= Requirements =
Please update the rows below by replacing "computer-use agent" with "desktop assistant" and leaving everything else unchanged. Omit the pictures from your answer.
##### Input records #####
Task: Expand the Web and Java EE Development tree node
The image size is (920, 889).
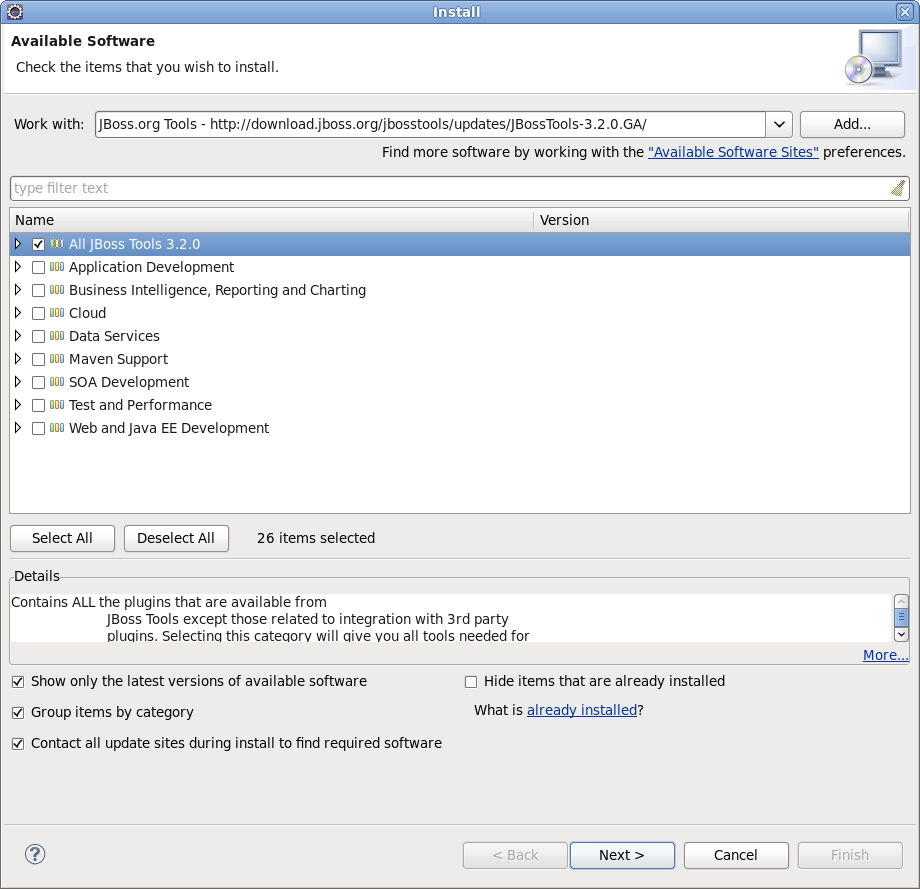Action: (x=17, y=428)
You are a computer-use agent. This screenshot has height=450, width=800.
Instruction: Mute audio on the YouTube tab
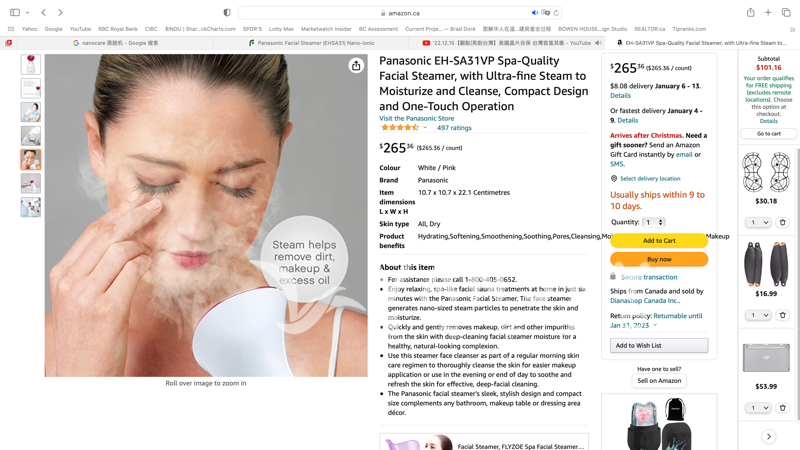(598, 43)
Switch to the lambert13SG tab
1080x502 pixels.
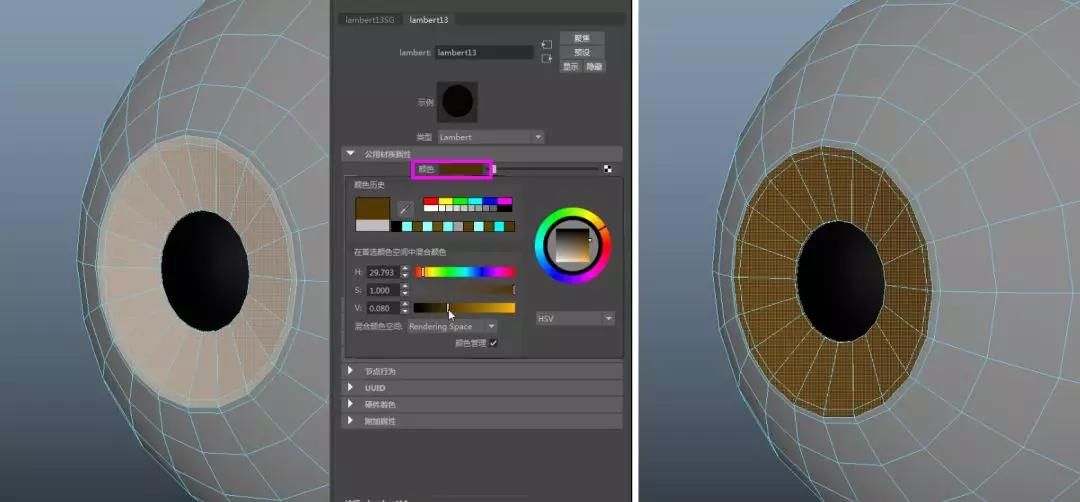coord(367,19)
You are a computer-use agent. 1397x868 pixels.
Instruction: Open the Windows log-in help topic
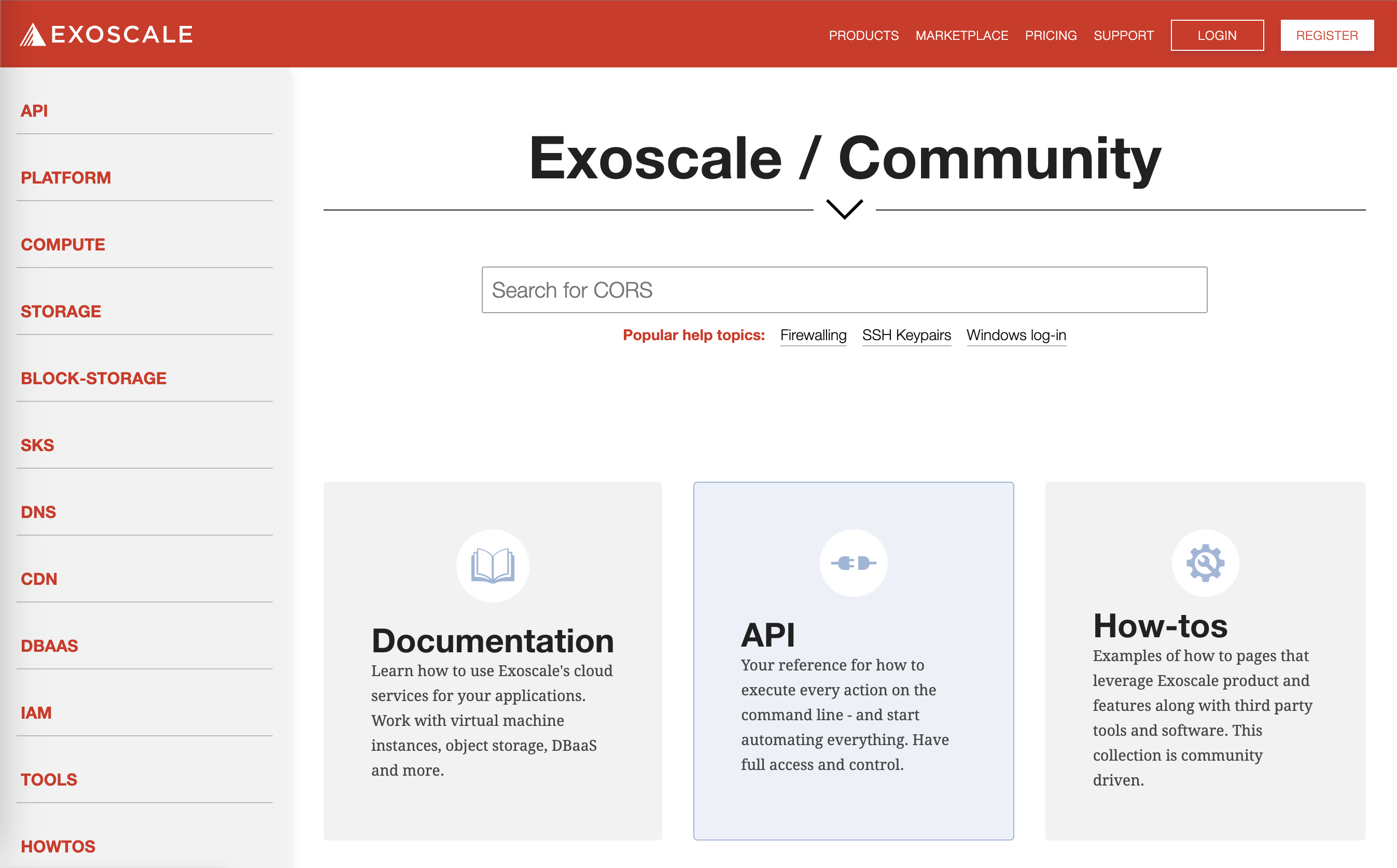[x=1016, y=335]
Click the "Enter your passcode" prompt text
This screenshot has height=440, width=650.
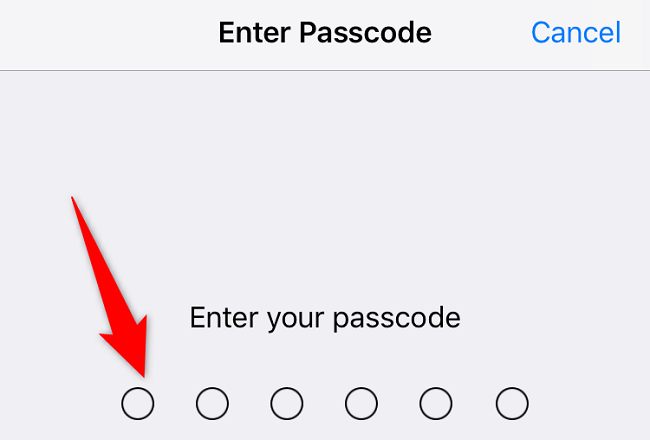325,318
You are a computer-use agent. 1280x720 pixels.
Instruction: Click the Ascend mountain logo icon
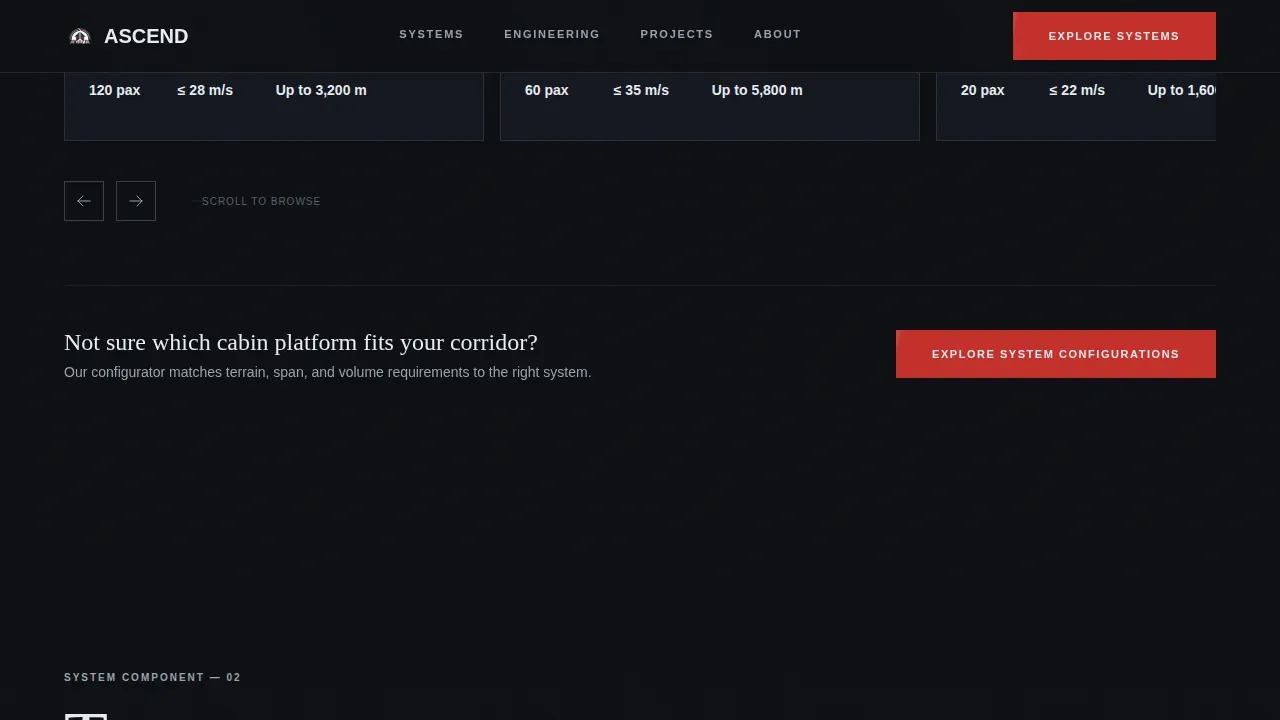click(x=80, y=36)
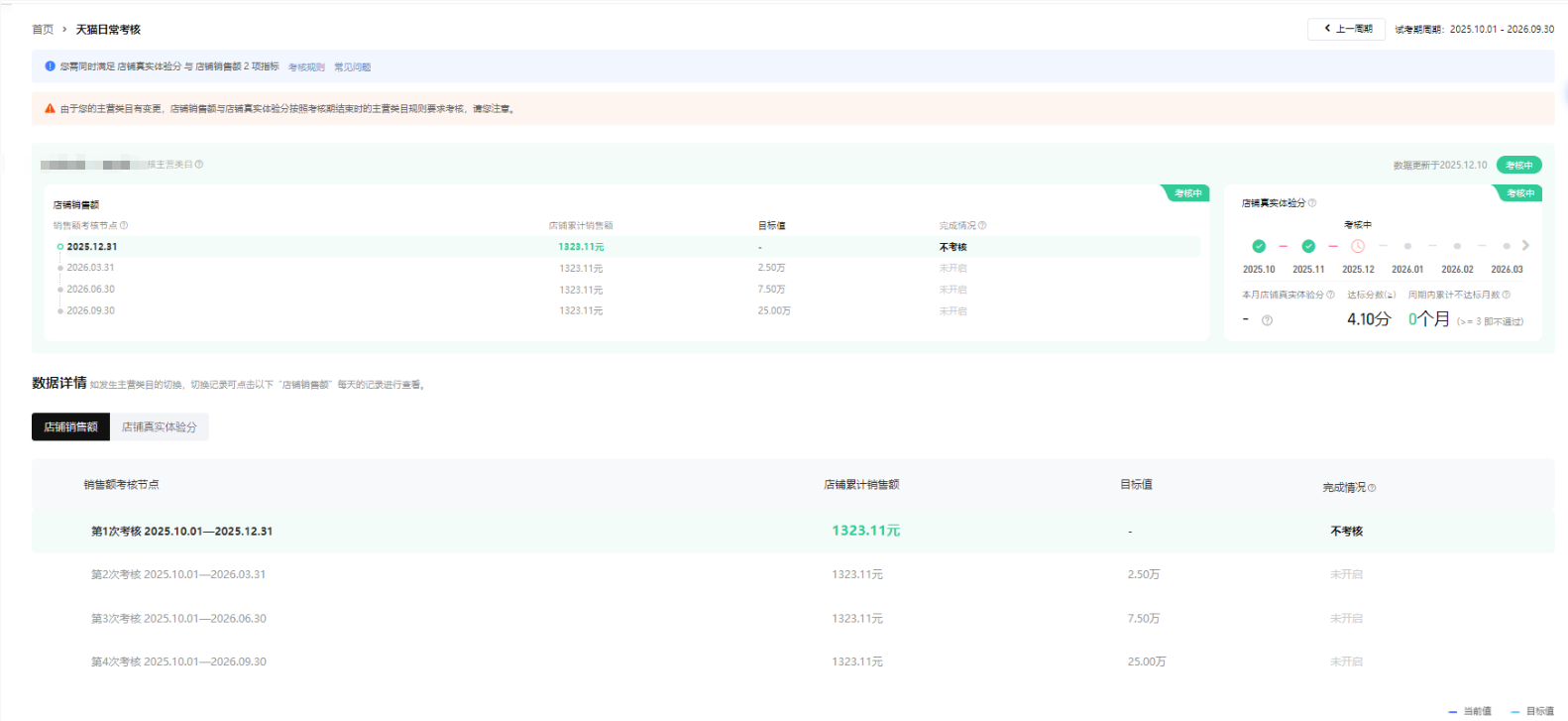Click help icon next to 店铺真实体验分 card title
This screenshot has width=1568, height=721.
tap(1312, 203)
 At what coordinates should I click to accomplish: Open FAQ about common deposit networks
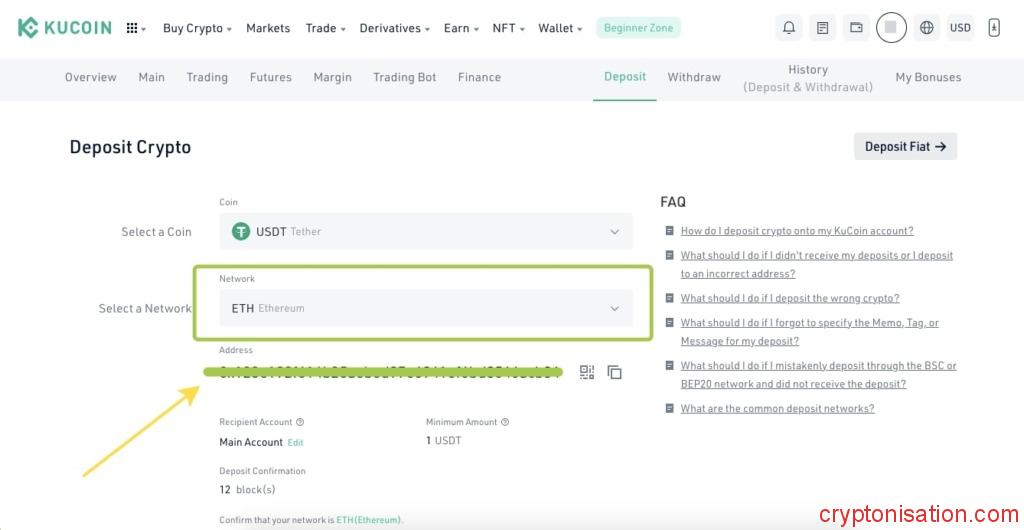777,408
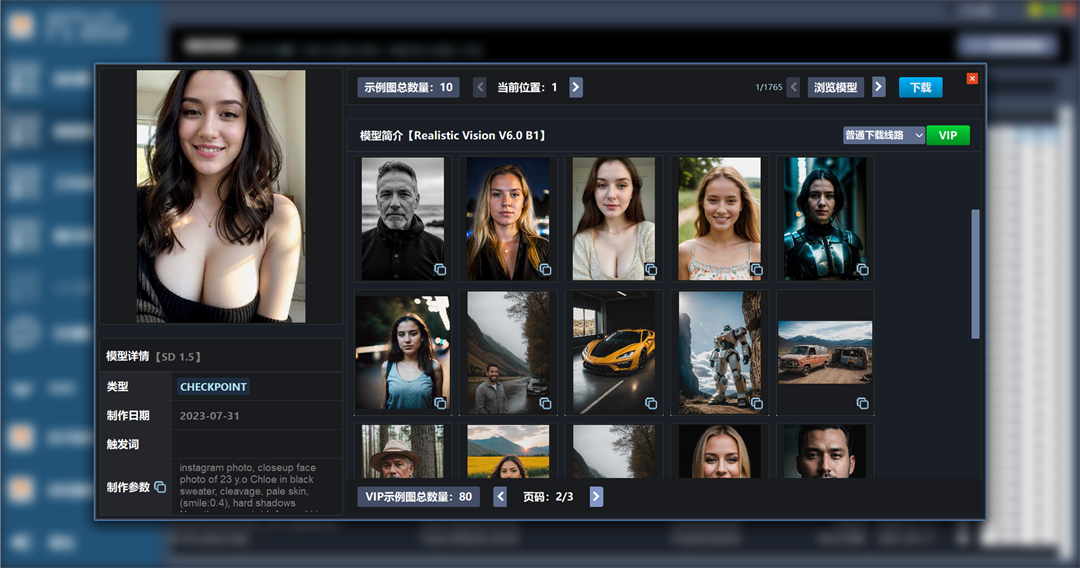Go to next example image position

576,87
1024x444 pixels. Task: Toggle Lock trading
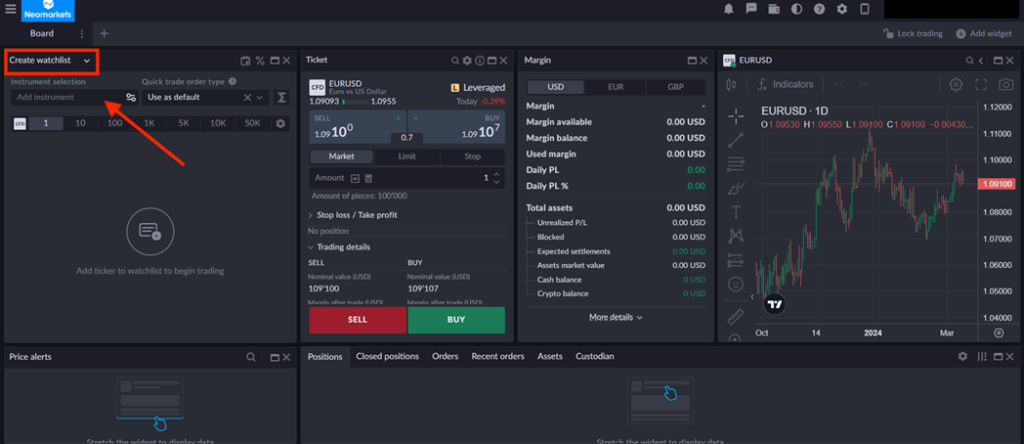point(913,33)
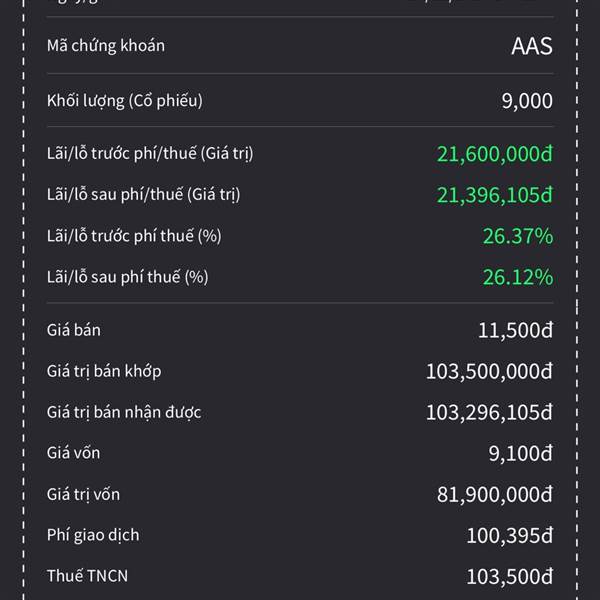The width and height of the screenshot is (600, 600).
Task: Click the 21,600,000đ profit before fees
Action: 494,154
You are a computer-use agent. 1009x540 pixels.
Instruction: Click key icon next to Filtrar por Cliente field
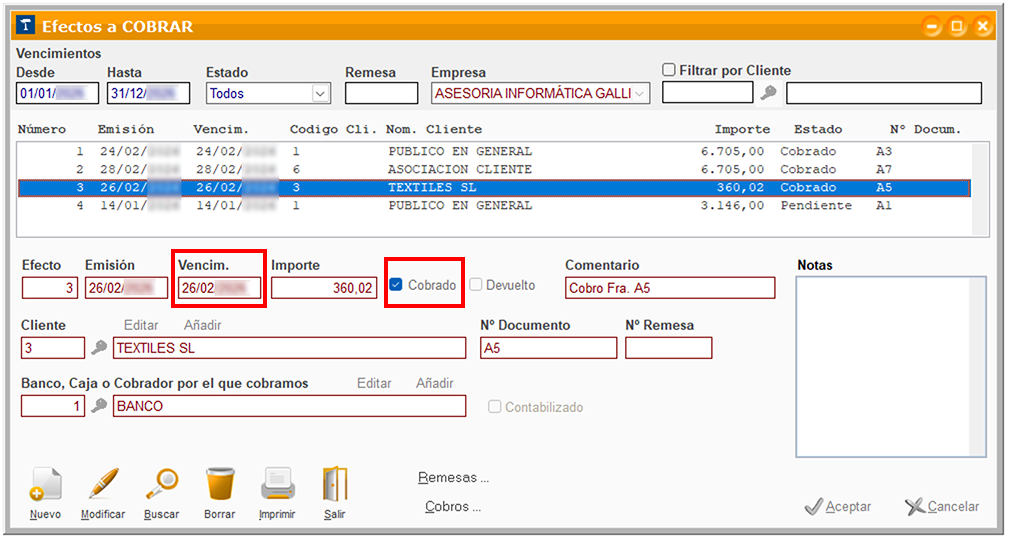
#####
= Written response =
Task: Expand the Web and Java EE Development tree node
The image size is (920, 889).
Action: (x=17, y=428)
You are a desktop assistant. This screenshot has height=450, width=800.
Instruction: Mute audio on the YouTube tab
(598, 43)
Switch to the lambert13SG tab
1080x502 pixels.
coord(367,19)
You are a desktop assistant. 1397x868 pixels.
Instruction: Open the Windows log-in help topic
[x=1016, y=335]
Click the "Enter your passcode" prompt text
This screenshot has height=440, width=650.
325,318
You are a desktop assistant. 1280x720 pixels.
Instruction: Click the Ascend mountain logo icon
click(x=80, y=36)
Click help icon next to 店铺真实体验分 card title
This screenshot has width=1568, height=721.
tap(1312, 203)
 At what coordinates should I click to accomplish: Open FAQ about common deposit networks
777,408
Go to next example image position

576,87
1024x444 pixels. Task: Toggle Lock trading
point(913,33)
The width and height of the screenshot is (600, 600).
Task: Click the 21,600,000đ profit before fees
Action: 494,154
You are a desktop assistant. 1009x540 pixels.
Instruction: Click key icon next to Filtrar por Cliente field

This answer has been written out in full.